• [Texte fourni]
□ □ □ □ □ □ □

Le règne animal : homo homini lupus est

le règne animal film

Dix après Les Combattants, Thomas Cailley revient avec le Règne animal, un film où se mêlent les genres, entre dystopie, body horror (coucou Teddy des frères Boukherma), teen movie, frôlant même avec le conte initiatique.

L’homme est un loup pour l’homme

L’intrigue se passe de nos jours, des créatures envahissent alors le paysage français ; aussi menaçantes que difficiles à contenir, elles sèment effroi et chaos sur leur passage. Un père et son ado de fils, portés par Romain Duris et Paul Kircher déménagent pour suivre la mère de ce foyer morcelé depuis la transformation de cette dernière en « créatures » comme ils les appellent. A la suite de « mutations », des gens comme vous et moi sont devenues ces fameuses créatures, fort impressionnantes, au départ mi-hommes mi-animaux avant de laisser part belle à une transformation totale qui aboutira en effet au règne animal dans toute sa splendeur.

Une mère reste une mère

François (R. Duris) et Emile (P. Kircher) se lancent à la recherche éperdue de cette épouse et mère disparue à travers la forêt foisonnante, luxuriante du Sud de la France. Cette quête donne à voir de superbes scènes de cinéma : pour cause, la photographie du film a été couronnée d’un César.

□ □ □ □ □ □ □

• [Données sources]
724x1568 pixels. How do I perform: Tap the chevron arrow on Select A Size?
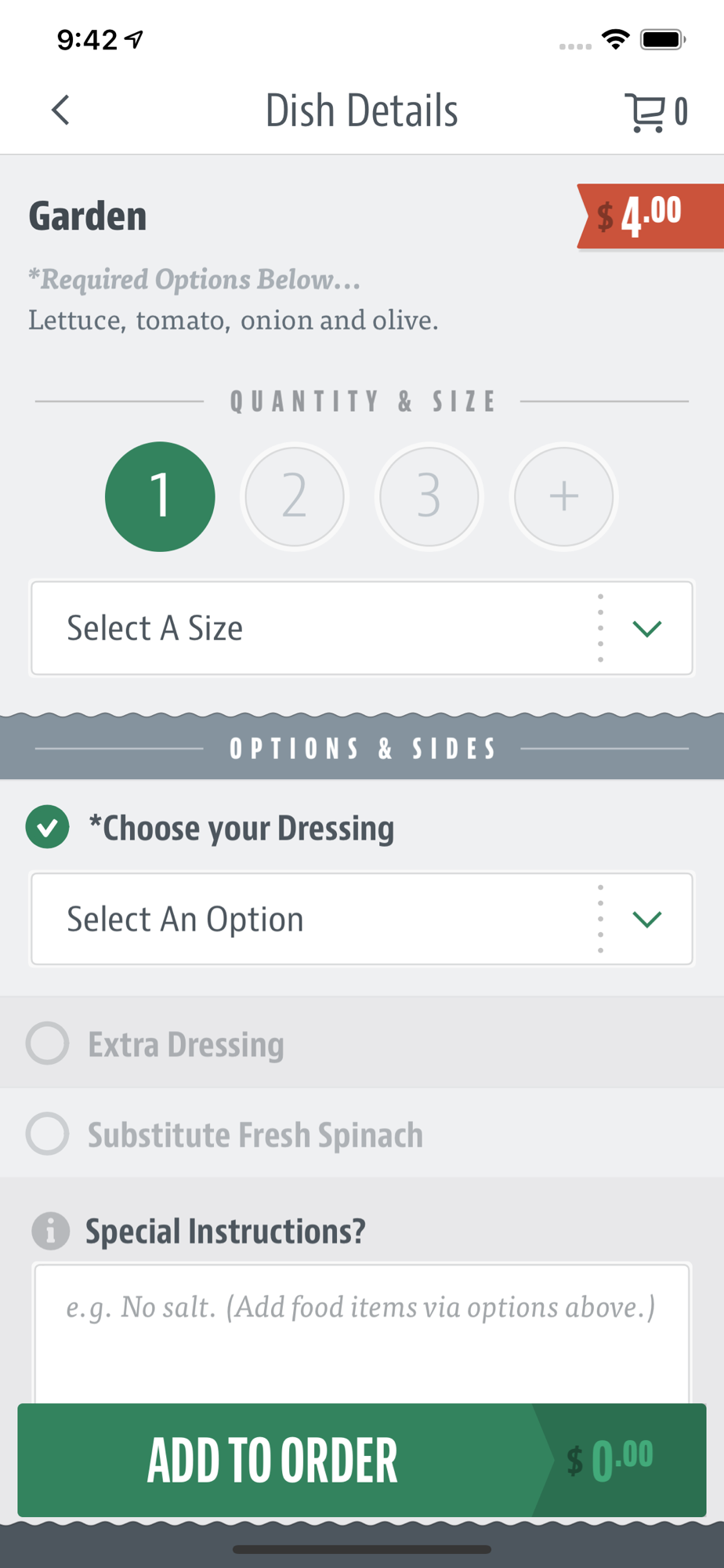point(647,628)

□ □ □ □ □ □ □

• [Exercice 1]
Recopiez, dans la critique du Règne animal, le passage allant de « Dix après Les » jusqu'à « le conte initiatique. ».
• [Exercice 2]
Répondez aux questions suivantes d'après la critique du Règne animal.
(a) Quels acteurs interprètent le père et son fils ?
(b) Dans quelle région se trouve la forêt où François et Emile cherchent la mère disparue ?
(c) Quelle récompense la photographie du film a-t-elle obtenue ?
• [Exercice 3]
Poursuivez la critique du Règne animal à partir de sa dernière phrase.

• [Réponse attendue 1]
Dix après Les Combattants, Thomas Cailley revient avec le Règne animal, un film où se mêlent les genres, entre dystopie, body horror (coucou Teddy des frères Boukherma), teen movie, frôlant même avec le conte initiatique.

• [Réponse attendue 2]
(a) Romain Duris et Paul Kircher.
(b) Dans le Sud de la France.
(c) Un César.

• [Réponse attendue 3]
Quelle que soit l’avancement de sa transformation physique, il est clair que la mère d’Emile reste sa mère. Cet instinct proche de l’animalité questionne au bon endroit la maternité, dans ce qu’elle a en effet de plus primaire.

Il en va de même pour la jeune créature proche du caméléon qui suit partout Fix (mi-homme, mi-oiseau) : ne peut-on penser qu’il s’agirait de sa fille ? Une telle hypothèse semble en tous cas totalement crédible. Là encore, cette relation nous touche presque viscéralement.

Free creatures et métaphores d’ailleurs

On ignore toujours pourquoi un film marche : on peut évidemment l’attribuer à un bon scénario (la base !), le jeu d’acteurs, les décors… Mais ce qui fait AUSSI que Le règne animal a touché tant de spectateurs, membres de l’Académie des César compris, c’est sans doute sa portée universelle, d’où le fameux conte initiatique.

Emile découvre l’amour et l’amitié de façon aussi plurielle que singulière. Dans les deux cas, ces axes narratifs seront développés de telle sorte qu’on s’attachera à ces relations polymorphes.

Quant à ces créatures dont on a peur : qui sont-elles aussi ? Les étrangers ? On évoquerait alors le racisme en filigrane, à travers cette peur de l’autre, dans ce qu’il a de plus différent de nous. Cet état d’urgence, couvre-feu en premier lieu nous ramène également aux heures les plus sombres de cette pandémie de Covid, bridant alors la liberté des jeunes et de tous, sous couvert de protection sanitaire -à juste titre.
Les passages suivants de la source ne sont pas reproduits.